* _ASSIGNMENT_: I need the lines from the one containing "The height and width of the screenshot is (675, 1200)." through the last line of the entries retyped exactly, with no pictures among them.
___ DATASET RECORDS
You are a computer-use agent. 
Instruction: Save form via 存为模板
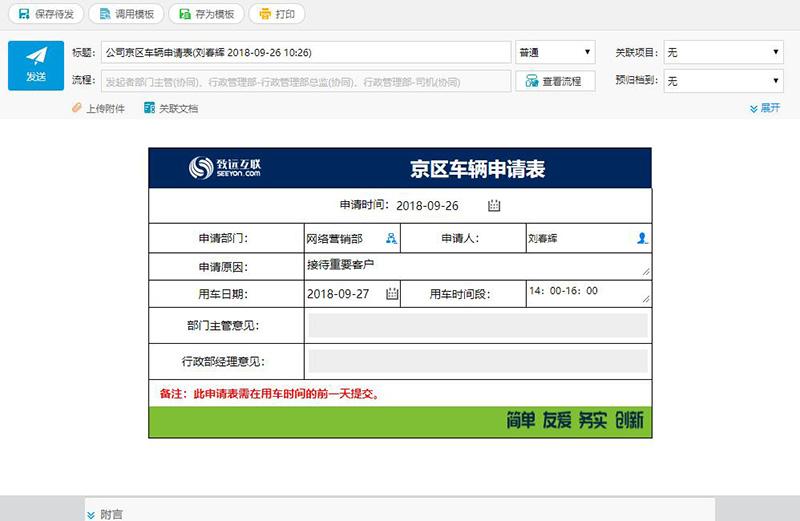point(207,14)
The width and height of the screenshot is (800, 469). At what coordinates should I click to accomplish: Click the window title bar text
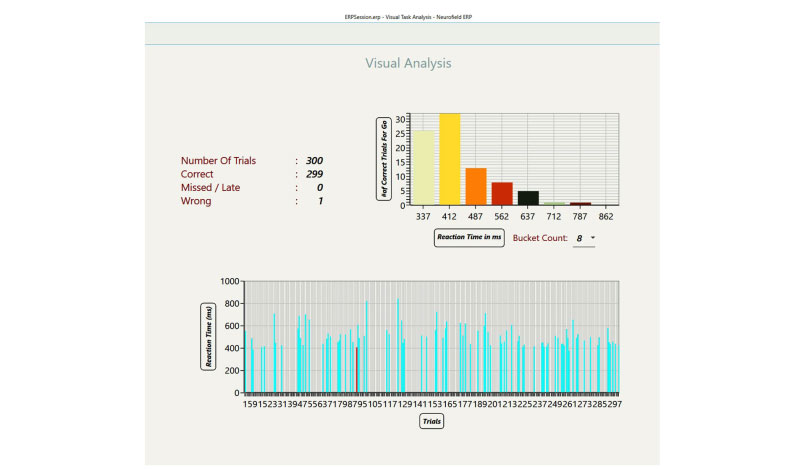[x=400, y=9]
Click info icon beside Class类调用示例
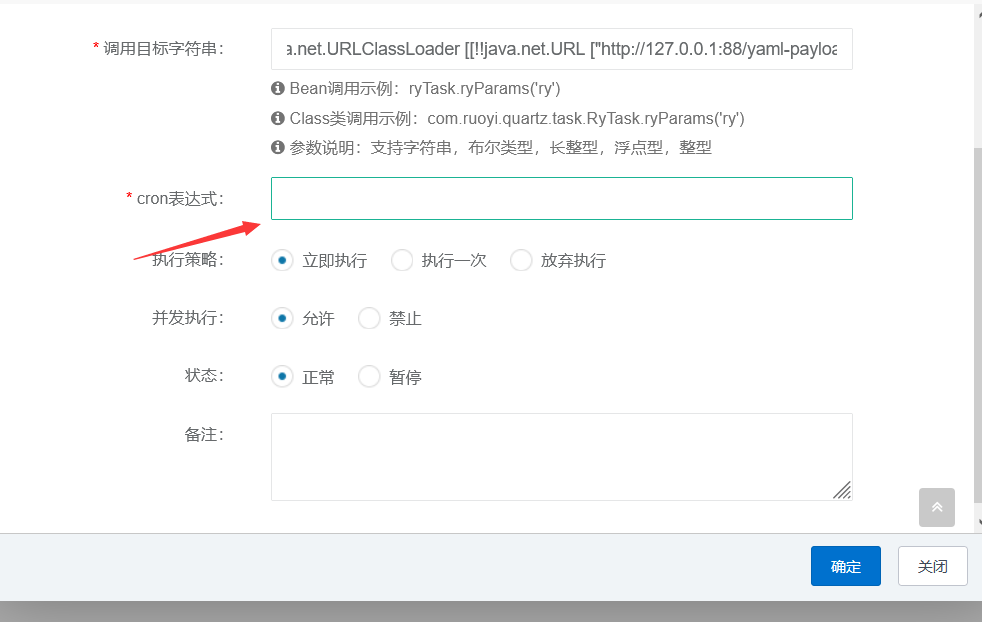The height and width of the screenshot is (622, 982). 277,118
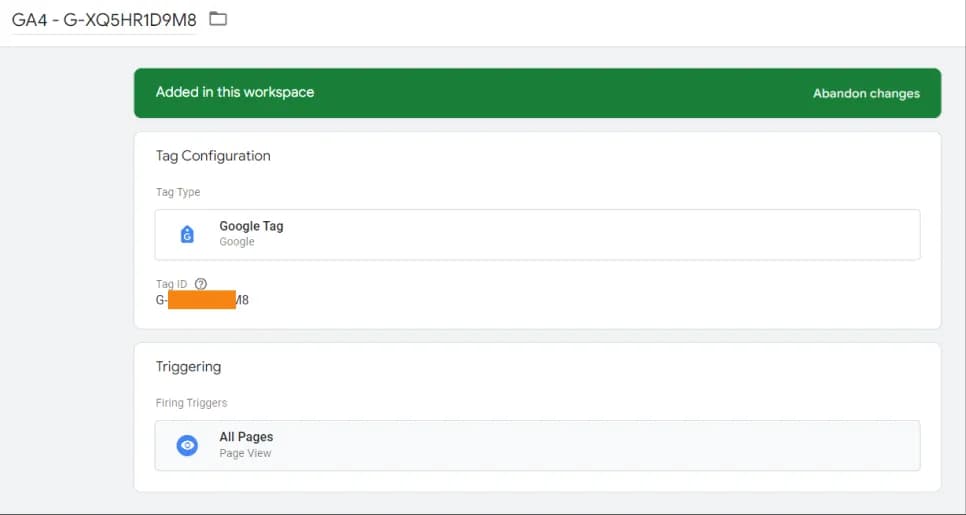Click the Triggering section heading
The image size is (966, 515).
pos(189,367)
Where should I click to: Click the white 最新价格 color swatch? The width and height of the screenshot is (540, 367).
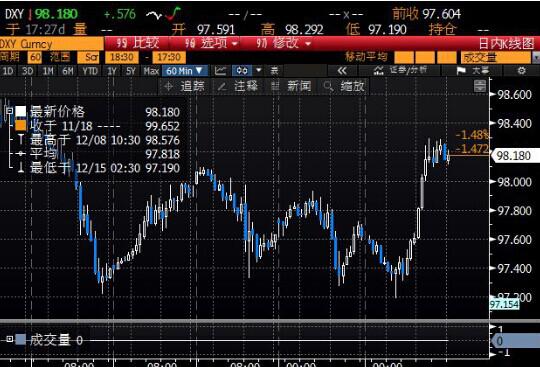click(x=21, y=111)
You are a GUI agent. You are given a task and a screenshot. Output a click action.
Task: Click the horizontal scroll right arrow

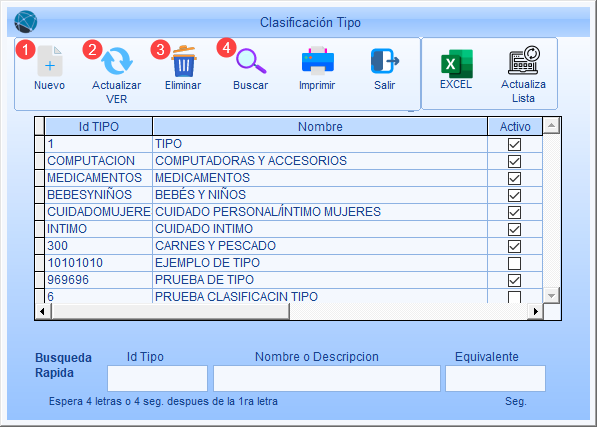point(536,312)

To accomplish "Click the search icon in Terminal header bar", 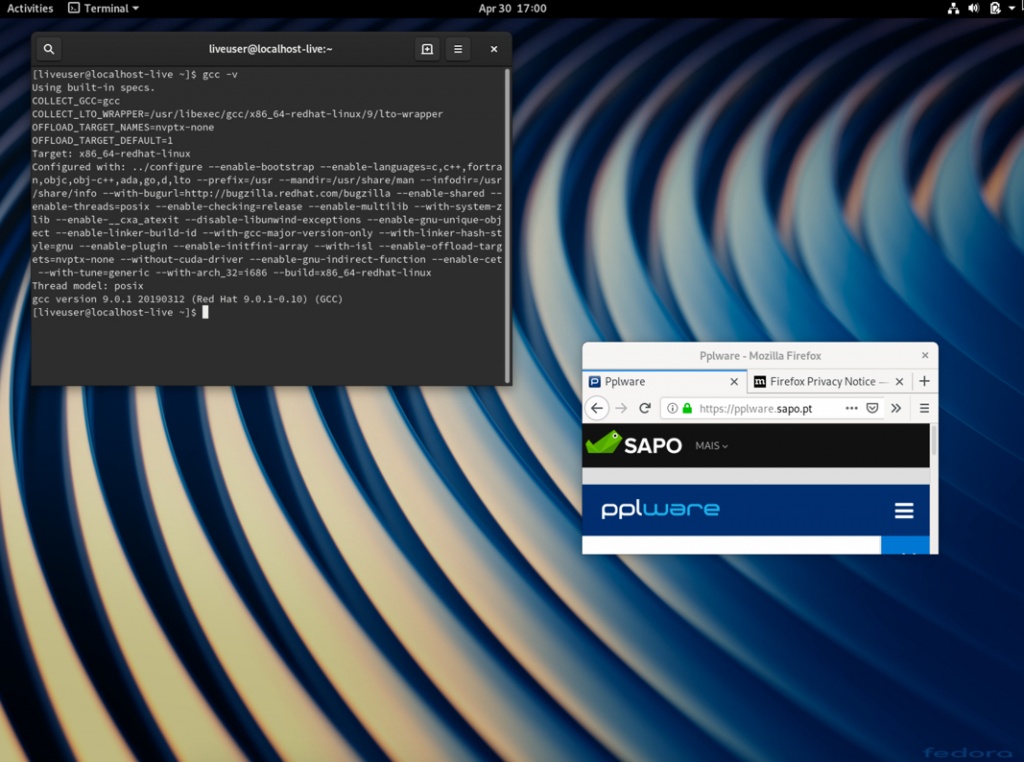I will tap(48, 48).
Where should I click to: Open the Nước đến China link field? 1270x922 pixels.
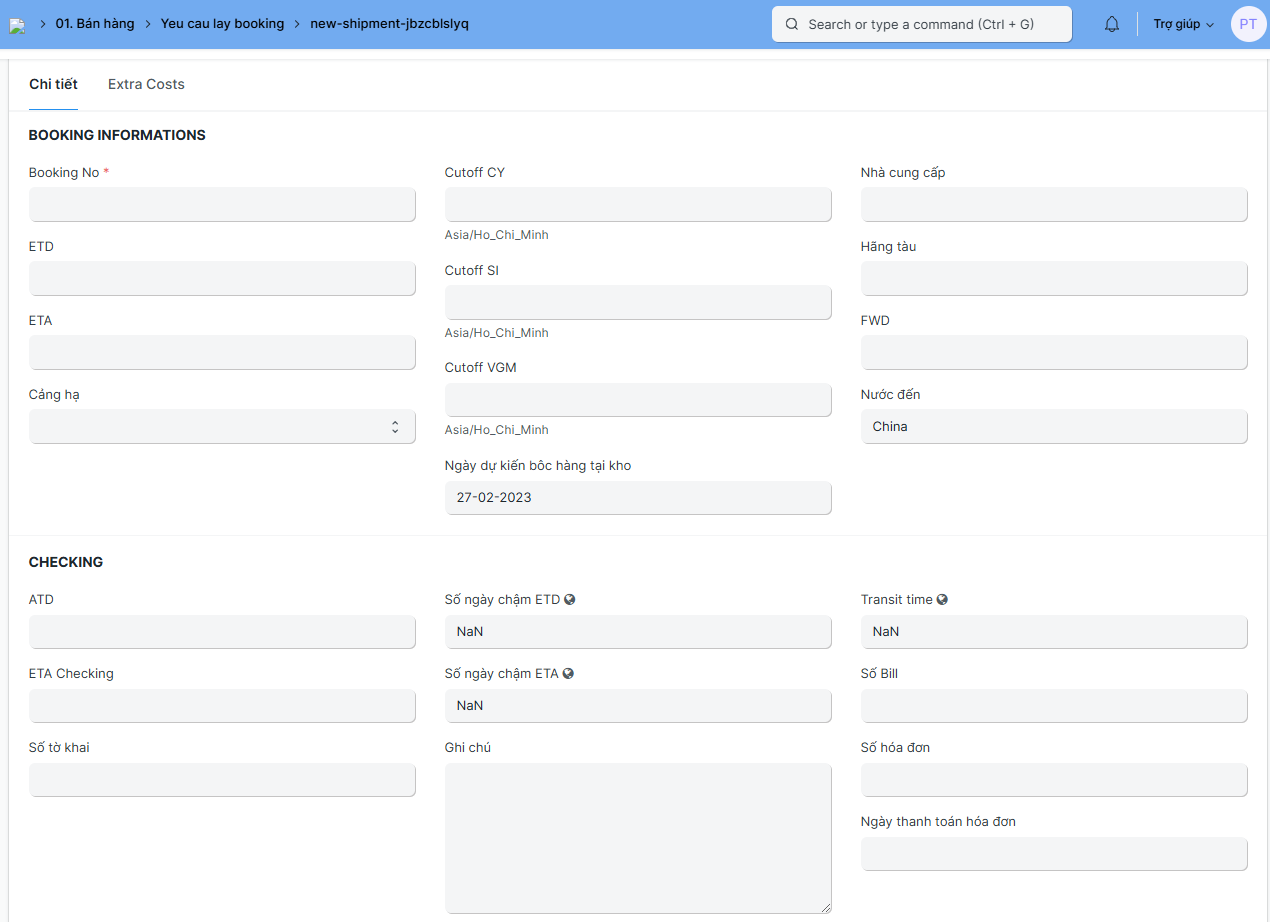click(x=1053, y=427)
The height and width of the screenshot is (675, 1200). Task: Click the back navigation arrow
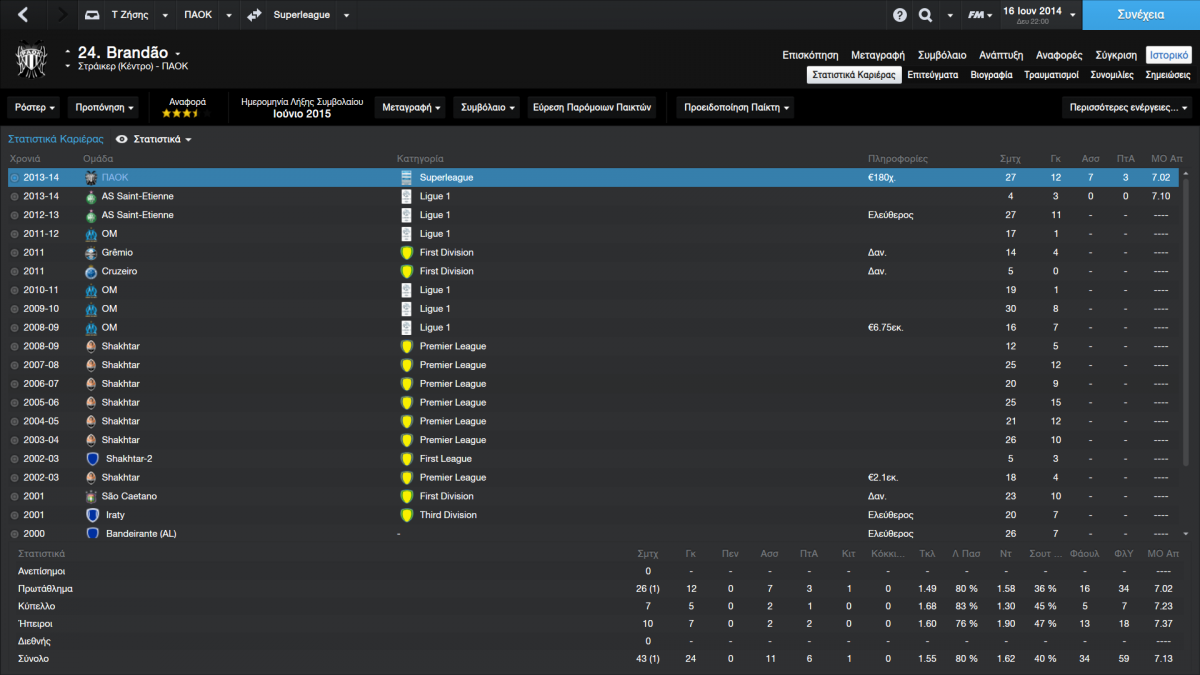pos(24,15)
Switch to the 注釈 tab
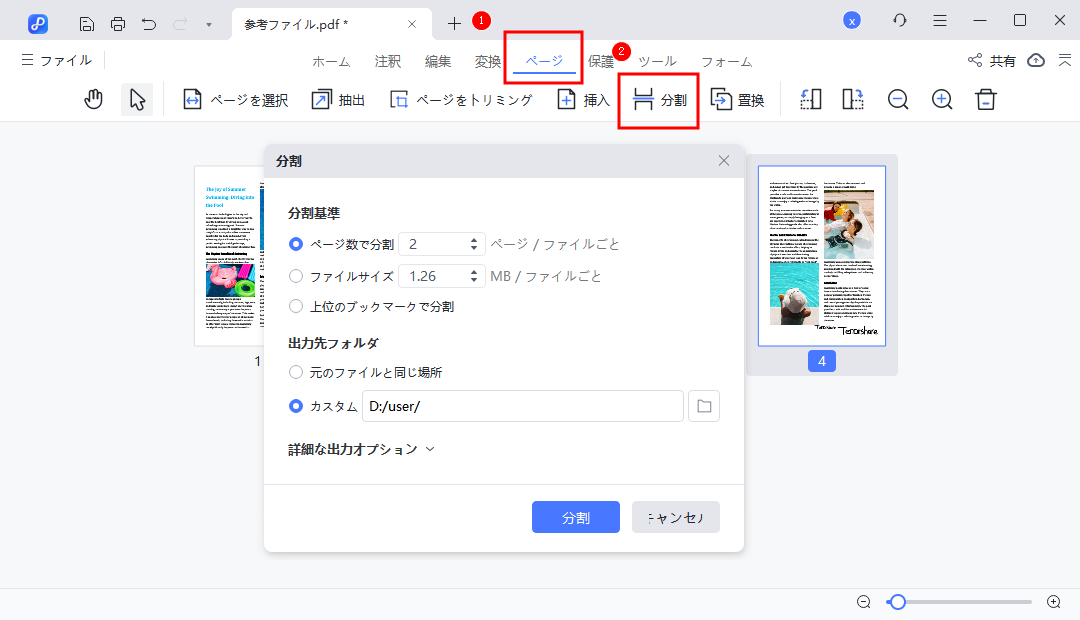1080x620 pixels. point(387,61)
______
* _SOLUTION_:
The height and width of the screenshot is (675, 1200). Task: Click the back navigation arrow
pos(24,15)
Switch to the 注釈 tab
1080x620 pixels. point(387,61)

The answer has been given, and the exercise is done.